In the late hours of 3 December, representatives of member states and the EU Parliament hashed out an agreement to waive the principle that every member state honour EU approvals of GM crops. Instead, each member state will have the power to overrule EU approvals in their country. This means that EU approval of several GM crops that have been in limbo for years is now likely to now move forward.
“It means that those who don’t want to ignore the science can go ahead and use the science more easily” despite the opposition of GM-sceptic countries, says Jonathan Jones, a plant researcher at the Sainsbury Laboratory in Norwich, UK.
Jones says that the compromise should mean that GM crops can be approved more easily in the EU. Consumers in Europe have historically been more hostile to such plant-modification technologies than in the United States, and the approval gridlock has prompted some biotechnology companies to give up on the EU.
At present, the process for gaining EU approval to cultivate a GM crop requires the European Food Safety Authority to produce a risk assessment for the European Commission. The commission is then supposed to come to a decision, which has to be approved by a qualified majority of member states. But faced with opposition to GM food from some member states, the commission has delayed action on several crops for years. The application for a variety of maize (corn) known as Bt11, for instance, has languished on regulators’ desks since 1996. Further complicating the matter, some countries have enacted bans on the cultivation of GM crops, the legality of which has been questioned.
The European Commission will now introduce legislation to enshrine the right of member states to ban cultivation in their jurisdictions. This agreement has to be approved by the full EU Parliament and a separate committee of member-state representatives, but policy-watchers view it as likely to pass and to be in force by spring of 2015.
The EU commissioner of health and food safety Vytenis Andriukaitis said in a statement that the deal was “a significant step forward, after 4 years of intense debates”. It would, he said, “give the democratically elected governments at least the same weight as scientific advice when it comes to important decisions concerning food and environment”.
EuropaBio, a biotechnology industry group based in Brussels that has been pushing for GM crop approvals for years, responded unhappily to the news. A spokesman said that the compromise is a “non-cultivation agreement” that involves “rejecting modern technologies on non-scientific grounds”. Groups opposed to GM crop cultivation have also expressed disappointment.
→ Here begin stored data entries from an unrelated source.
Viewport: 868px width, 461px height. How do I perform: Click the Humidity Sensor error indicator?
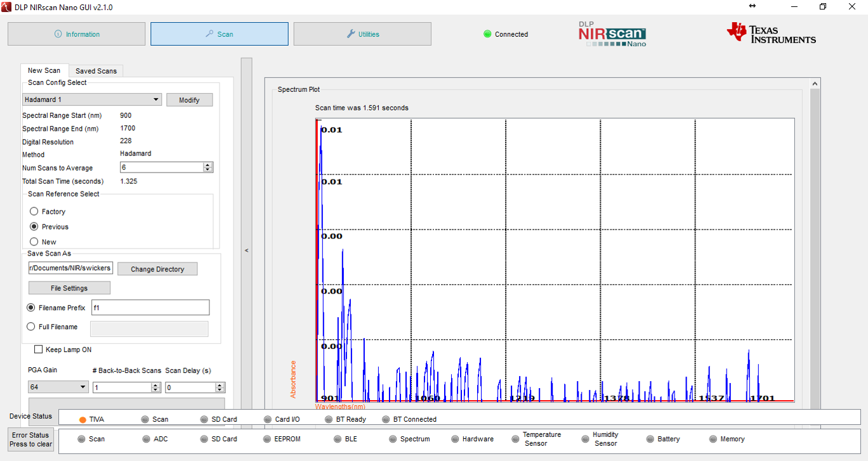[584, 439]
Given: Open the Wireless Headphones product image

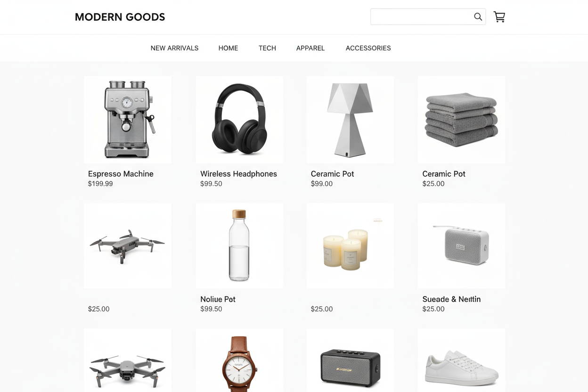Looking at the screenshot, I should pos(239,120).
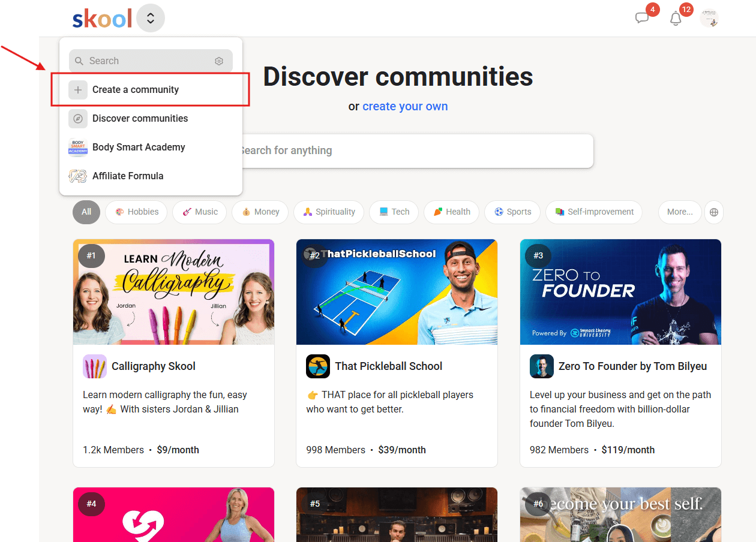Click the user profile avatar

[709, 18]
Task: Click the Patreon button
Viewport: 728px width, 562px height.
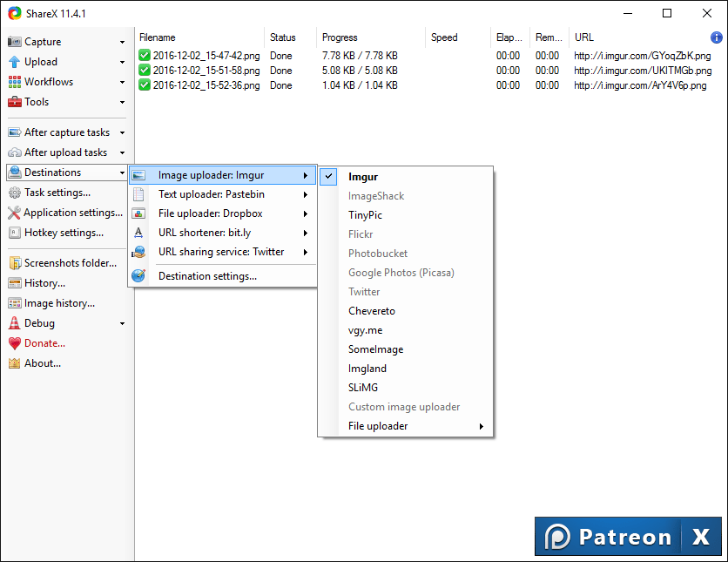Action: click(610, 537)

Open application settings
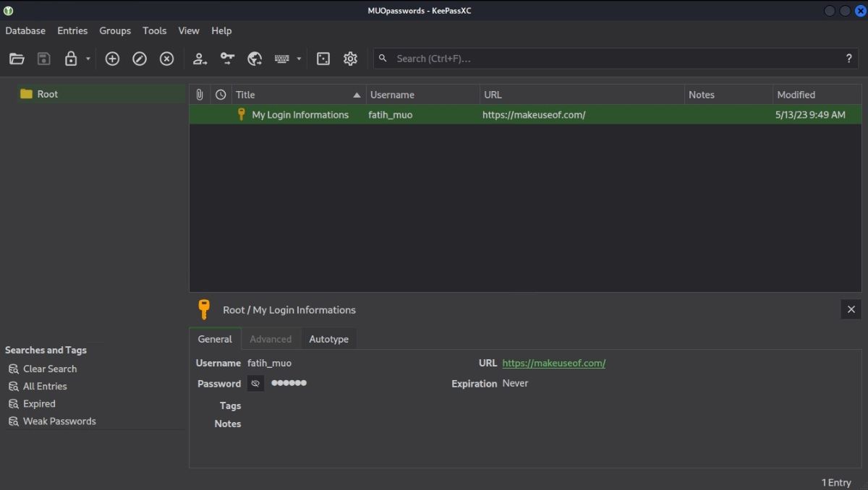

Greenpeace complained that the agreement does not allow countries to ban crops on the basis of suggestions of environmental harm and could leave them open to legal challenges from industry.
Huw Jones, a plant researcher at Rothamsted Research in Harpenden, UK, says that European attitudes have already resulted in biotech companies moving out of the continent. “While I doubt this agreement will reverse this trend in the short term,” he says, “I hope it will rekindle innovation in EU applied crop research and plant breeding.”